§ **TASK DETAILS**:
Retype the records word for word. Skip every image.

§ **GIVEN INFORMATION**:
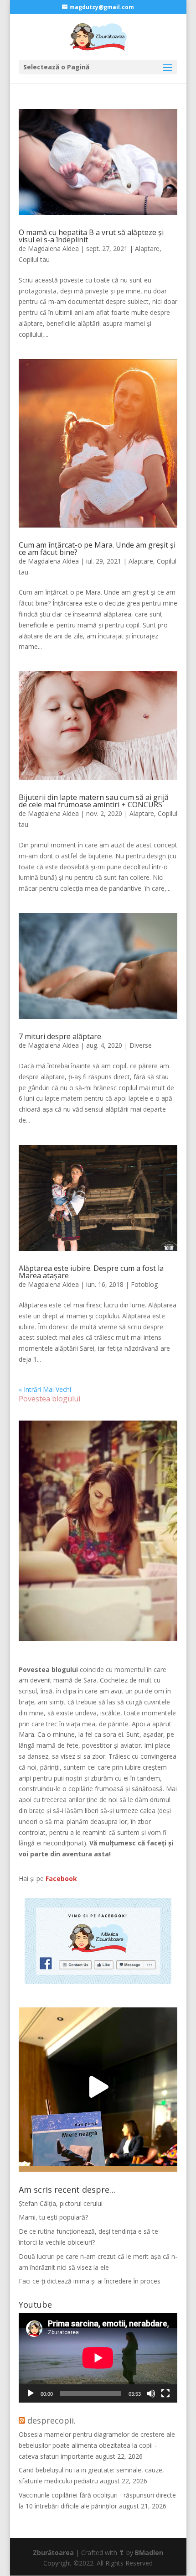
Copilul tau (34, 259)
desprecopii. (51, 2420)
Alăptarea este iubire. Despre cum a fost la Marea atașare (91, 1271)
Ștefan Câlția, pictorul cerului (61, 2203)
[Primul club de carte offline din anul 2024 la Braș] (98, 2086)
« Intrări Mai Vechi (45, 1389)
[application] (98, 2358)
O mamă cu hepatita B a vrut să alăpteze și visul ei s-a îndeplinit (91, 236)
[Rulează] (30, 2393)
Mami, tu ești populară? (53, 2217)
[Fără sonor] (150, 2393)
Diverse (140, 1045)
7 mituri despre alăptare (60, 1036)
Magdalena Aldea (53, 248)
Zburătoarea (53, 2552)
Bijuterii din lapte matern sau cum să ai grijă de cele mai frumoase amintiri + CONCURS (94, 801)
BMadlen (149, 2552)
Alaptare (147, 248)
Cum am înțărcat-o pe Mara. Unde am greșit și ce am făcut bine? (97, 548)
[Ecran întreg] (165, 2393)
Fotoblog (144, 1284)
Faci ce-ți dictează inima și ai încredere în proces (89, 2281)
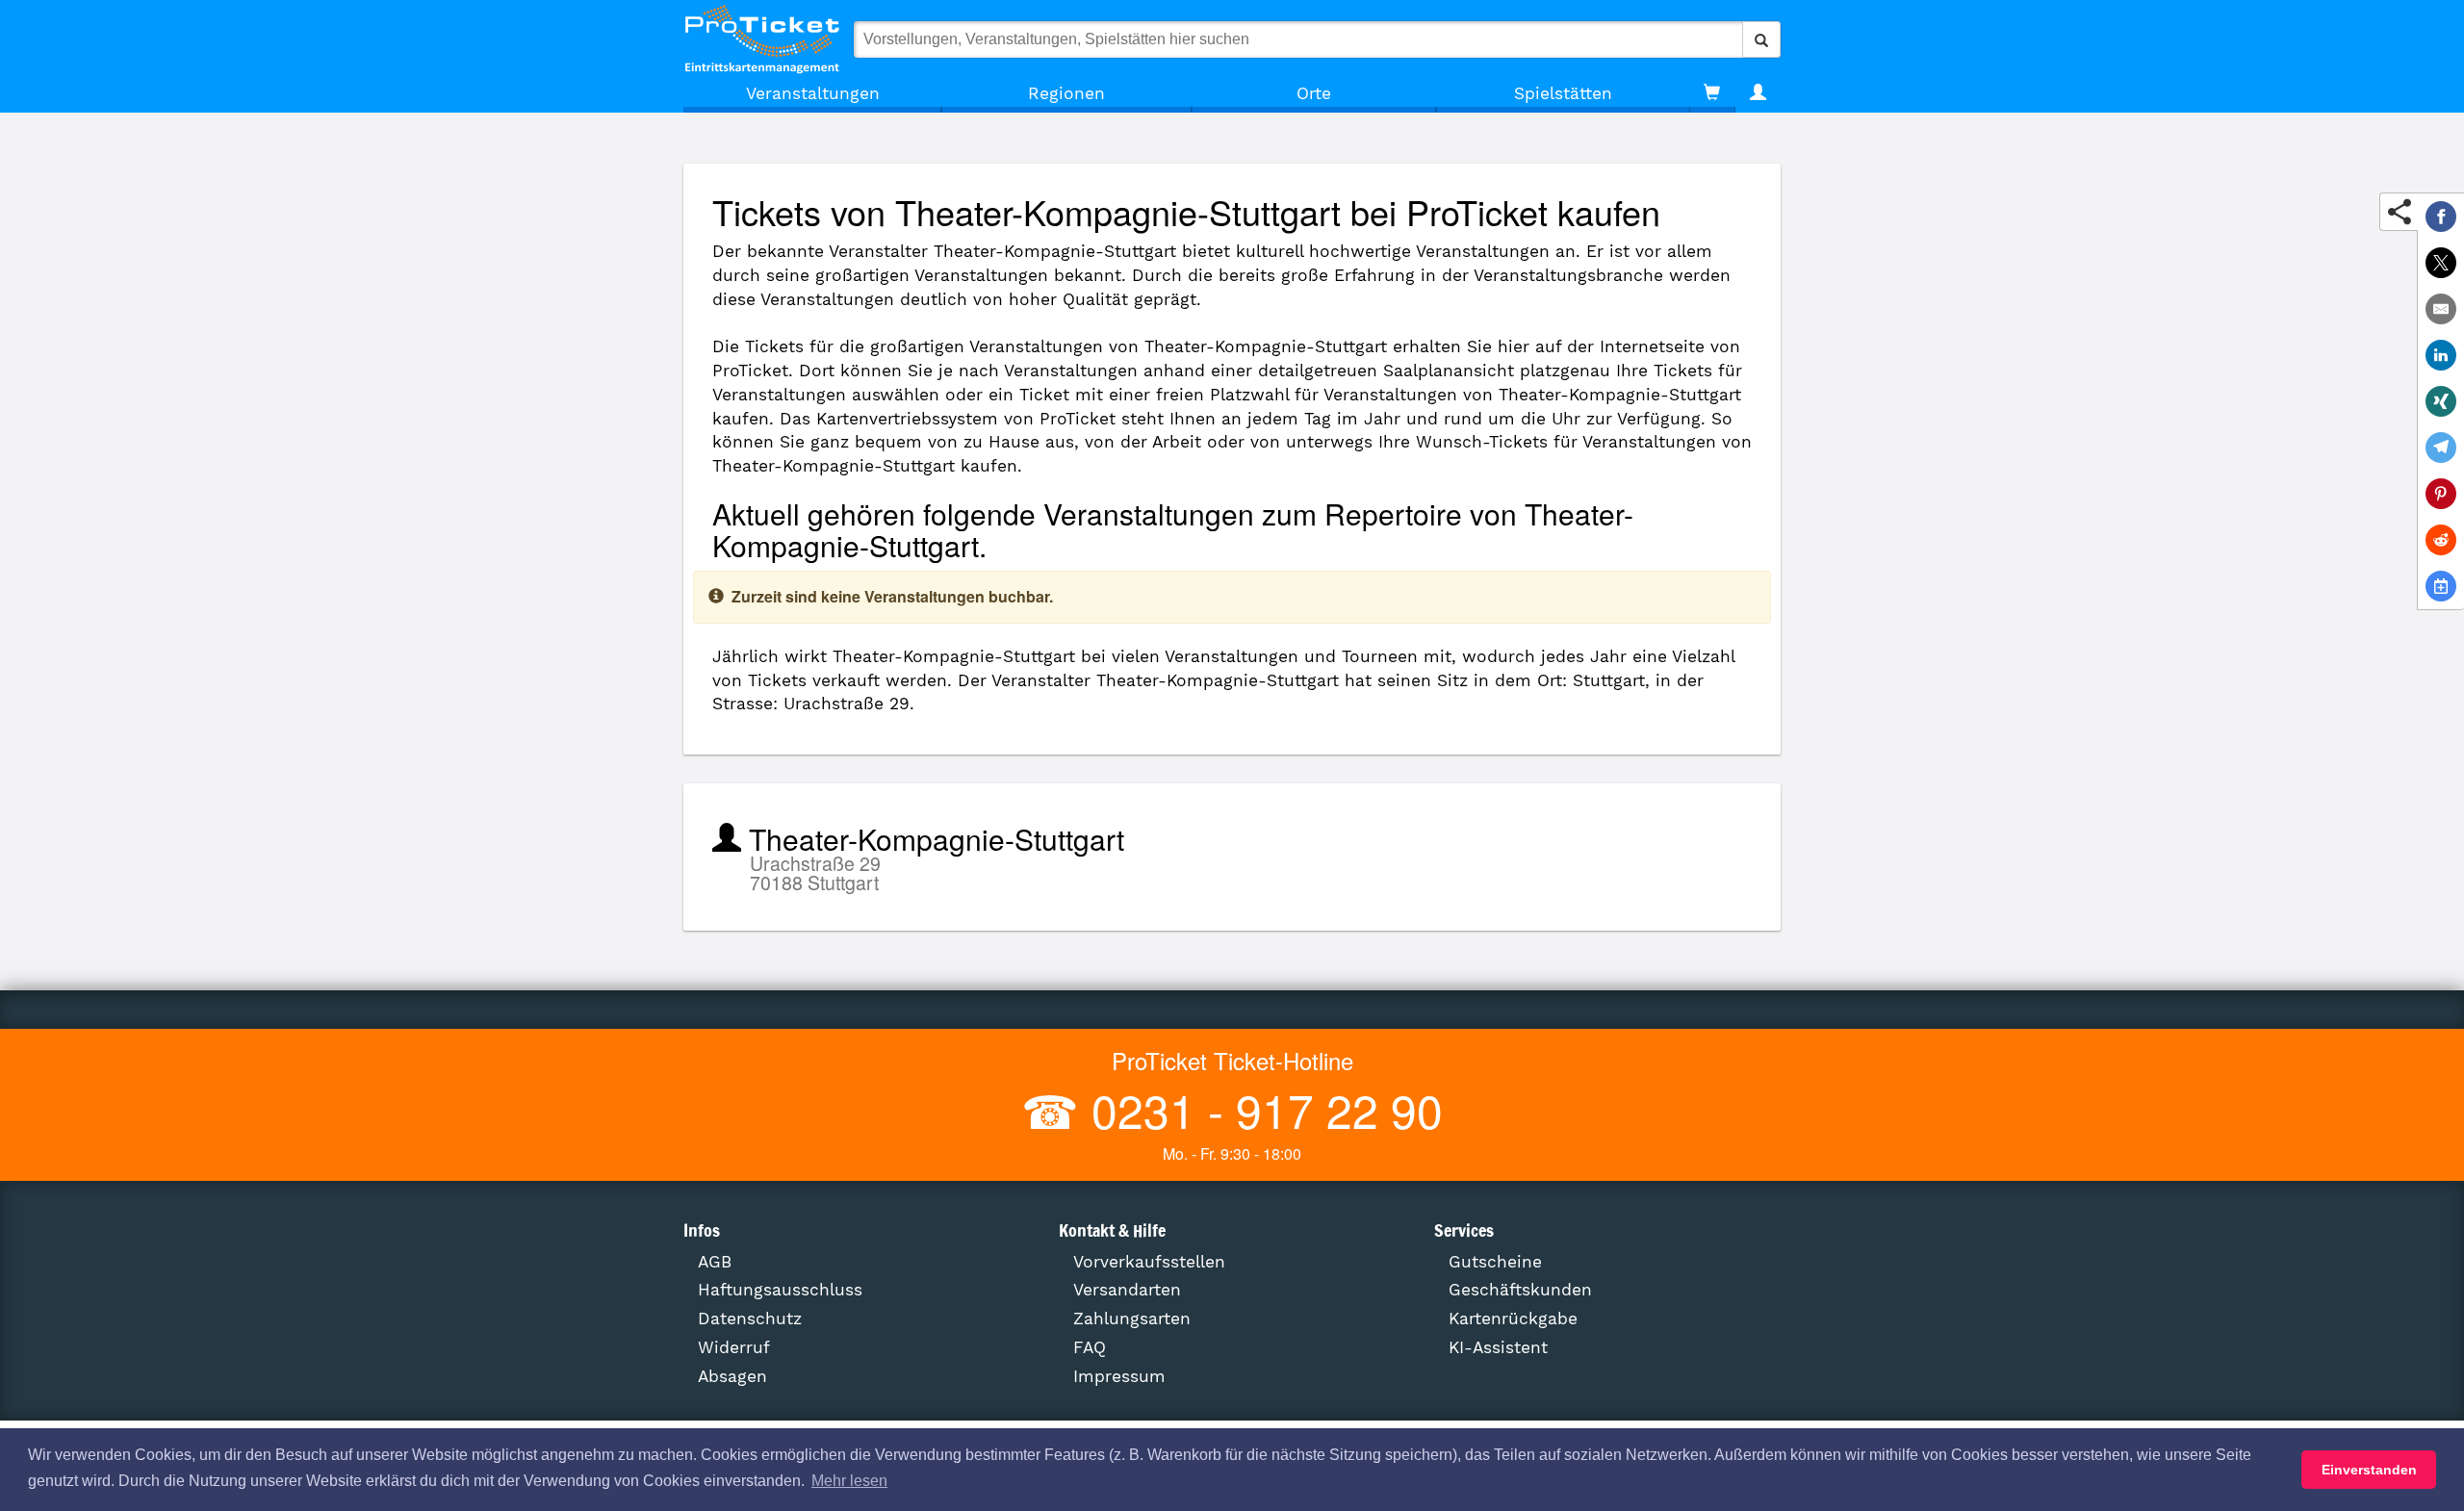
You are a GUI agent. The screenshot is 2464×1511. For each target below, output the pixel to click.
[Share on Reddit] (2441, 540)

§ **SOLUTION TO THIS EXERCISE**:
Copilul tau (34, 259)
desprecopii. (51, 2420)
Alăptarea este iubire. Despre cum a fost la Marea atașare (91, 1271)
Ștefan Câlția, pictorul cerului (61, 2203)
[Primul club de carte offline din anul 2024 la Braș] (98, 2086)
« Intrări Mai Vechi (45, 1389)
[application] (98, 2358)
O mamă cu hepatita B a vrut să alăpteze și visul ei s-a îndeplinit (91, 236)
[Rulează] (30, 2393)
Mami, tu ești populară? (53, 2217)
[Fără sonor] (150, 2393)
Diverse (140, 1045)
7 mituri despre alăptare (60, 1036)
Magdalena Aldea (53, 248)
Zburătoarea (53, 2552)
Bijuterii din lapte matern sau cum să ai grijă de cele mai frumoase amintiri + CONCURS (94, 801)
BMadlen (149, 2552)
Alaptare (147, 248)
Cum am înțărcat-o pe Mara. Unde am greșit și ce am făcut bine? (97, 548)
[Ecran întreg] (165, 2393)
Fotoblog (144, 1284)
Faci ce-ți dictează inima și ai încredere în proces (89, 2281)
You are a GUI agent. The screenshot is 2464×1511. For each target below, output the pixel to click.
[Share on Reddit] (2441, 540)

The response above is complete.